Task requirements
For the records below, print every one exactly, with nothing dropped.

-- Records to process follows --

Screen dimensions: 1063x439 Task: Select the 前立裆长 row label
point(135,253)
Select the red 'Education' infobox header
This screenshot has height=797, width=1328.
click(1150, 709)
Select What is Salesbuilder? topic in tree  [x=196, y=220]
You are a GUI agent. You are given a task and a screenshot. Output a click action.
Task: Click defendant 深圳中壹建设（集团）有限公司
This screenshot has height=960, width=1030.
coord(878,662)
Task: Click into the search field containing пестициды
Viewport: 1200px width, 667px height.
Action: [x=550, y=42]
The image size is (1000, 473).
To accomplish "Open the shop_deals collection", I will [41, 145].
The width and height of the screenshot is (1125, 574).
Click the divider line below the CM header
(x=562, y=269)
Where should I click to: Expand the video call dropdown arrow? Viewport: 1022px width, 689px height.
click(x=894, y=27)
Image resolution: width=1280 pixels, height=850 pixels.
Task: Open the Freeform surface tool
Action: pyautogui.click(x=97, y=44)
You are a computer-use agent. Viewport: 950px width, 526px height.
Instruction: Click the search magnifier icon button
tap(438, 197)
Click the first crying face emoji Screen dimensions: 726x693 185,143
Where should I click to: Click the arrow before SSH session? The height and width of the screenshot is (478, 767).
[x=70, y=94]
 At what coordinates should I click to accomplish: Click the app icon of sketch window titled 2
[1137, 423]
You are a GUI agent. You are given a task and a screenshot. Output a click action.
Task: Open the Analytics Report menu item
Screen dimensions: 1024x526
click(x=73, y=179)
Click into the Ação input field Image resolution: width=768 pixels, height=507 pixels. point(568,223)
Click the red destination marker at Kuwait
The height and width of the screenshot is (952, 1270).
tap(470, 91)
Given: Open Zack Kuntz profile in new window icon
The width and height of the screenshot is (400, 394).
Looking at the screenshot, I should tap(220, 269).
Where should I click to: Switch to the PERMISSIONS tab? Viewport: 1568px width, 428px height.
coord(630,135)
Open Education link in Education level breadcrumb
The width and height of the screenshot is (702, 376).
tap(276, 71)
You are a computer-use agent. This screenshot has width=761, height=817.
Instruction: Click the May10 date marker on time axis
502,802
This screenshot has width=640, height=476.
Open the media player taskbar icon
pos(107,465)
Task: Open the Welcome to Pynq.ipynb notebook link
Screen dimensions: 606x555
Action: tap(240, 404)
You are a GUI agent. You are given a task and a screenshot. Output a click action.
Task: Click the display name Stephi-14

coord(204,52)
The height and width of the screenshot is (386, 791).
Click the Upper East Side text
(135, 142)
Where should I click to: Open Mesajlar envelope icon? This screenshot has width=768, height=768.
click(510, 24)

-- Records to process concluded --

Result for this task
Screen dimensions: 1063x439 Task: Select the 前立裆长 row label
point(135,253)
Select the red 'Education' infobox header
This screenshot has height=797, width=1328.
click(1150, 709)
Select What is Salesbuilder? topic in tree  [x=196, y=220]
You are a GUI agent. You are given a task and a screenshot. Output a click action.
Task: Click defendant 深圳中壹建设（集团）有限公司
This screenshot has height=960, width=1030.
coord(878,662)
Task: Click into the search field containing пестициды
Viewport: 1200px width, 667px height.
Action: [x=550, y=42]
The image size is (1000, 473).
To accomplish "Open the shop_deals collection", I will [41, 145].
The width and height of the screenshot is (1125, 574).
Click the divider line below the CM header
(x=562, y=269)
Where should I click to: Expand the video call dropdown arrow? Viewport: 1022px width, 689px height.
click(x=894, y=27)
Image resolution: width=1280 pixels, height=850 pixels.
Task: Open the Freeform surface tool
Action: pyautogui.click(x=97, y=44)
You are a computer-use agent. Viewport: 950px width, 526px height.
Instruction: Click the search magnifier icon button
tap(438, 197)
Click the first crying face emoji Screen dimensions: 726x693 185,143
Where should I click to: Click the arrow before SSH session? The height and width of the screenshot is (478, 767).
[x=70, y=94]
 At what coordinates should I click to accomplish: Click the app icon of sketch window titled 2
[1137, 423]
You are a GUI agent. You are given a task and a screenshot. Output a click action.
Task: Open the Analytics Report menu item
Screen dimensions: 1024x526
click(x=73, y=179)
Click into the Ação input field Image resolution: width=768 pixels, height=507 pixels. point(568,223)
Click the red destination marker at Kuwait
The height and width of the screenshot is (952, 1270).
tap(470, 91)
Given: Open Zack Kuntz profile in new window icon
The width and height of the screenshot is (400, 394).
Looking at the screenshot, I should tap(220, 269).
Where should I click to: Switch to the PERMISSIONS tab? Viewport: 1568px width, 428px height.
coord(630,135)
Open Education link in Education level breadcrumb
The width and height of the screenshot is (702, 376).
tap(276, 71)
You are a computer-use agent. This screenshot has width=761, height=817.
Instruction: Click the May10 date marker on time axis
502,802
This screenshot has width=640, height=476.
Open the media player taskbar icon
pos(107,465)
Task: Open the Welcome to Pynq.ipynb notebook link
Screen dimensions: 606x555
Action: tap(240, 404)
You are a GUI agent. You are given a task and a screenshot. Output a click action.
Task: Click the display name Stephi-14

coord(204,52)
The height and width of the screenshot is (386, 791).
Click the Upper East Side text
(135, 142)
Where should I click to: Open Mesajlar envelope icon? This screenshot has width=768, height=768.
click(510, 24)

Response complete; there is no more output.